6
votes

Everything was working just fine until, out of the blue, bundle update decided to 'update' to some very old versions of some gems. Any ideas? I'm baffled!

The Gemfile doesn't specify a version for the awry gems. eg.

gem 'rails'

I do...

bundle update

And(!)...

Using rails (0.9.5)

If I specify a version. eg.

gem 'rails', '~> 3.0'

Then it's ok.

Using rails (3.0.7)

Source 'http://rubygems.org'

Gem version 1.8.3, rvm version 1.6.14

Only some gems are wrong. mongoid is another. It's on 1.0.6. Thanks!

2
I've resorted to specifying the versions in the Gemfile for now but the mystery continues...Jo P

2 Answers

6
votes

Problem solved. It was a gem conflict. I boiled it down to...

With just these two gems:

gem 'rails'
gem 'i18n'

You get i18n 0.6.0 (the latest) but rails is on 3.0.5 (3.0.7 is current latest).
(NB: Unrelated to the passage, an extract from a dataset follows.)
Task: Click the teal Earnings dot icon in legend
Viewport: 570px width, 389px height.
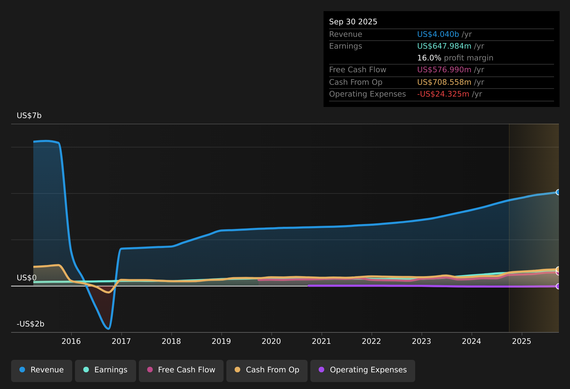Action: tap(86, 370)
And then with just these three:

gem 'rails'
gem 'i18n'
gem 'delayed_job'

You get:

Gems included by the bundle:
  * actionmailer (0.6.1)
  * actionpack (1.4.0)
  * activerecord (1.6.0)
  * activesupport (3.0.7)
  * bundler (1.0.13)
  * daemons (1.1.3)
  * delayed_job (2.1.4)
  * i18n (0.6.0)
  * rails (0.9.5)  <-- Yikes! that brings back memories!
  * rake (0.9.0)

I've not looked deeper into how bundler's gem dependencies work yet, but that was what caused it. Interesting! And of course there's no need to include the i18n gem anyway, so removing that fixes things (or specifying gem versions).

0
votes

Try this one.

Just update your bundler, May be of any-one of the older gem is conflicting with latest one, this type of issues arises.

'gem install bundler'

and then 'bundler install'

If you find again error, then delete GEM.lock file, then run bundler install. It may resolve the issue.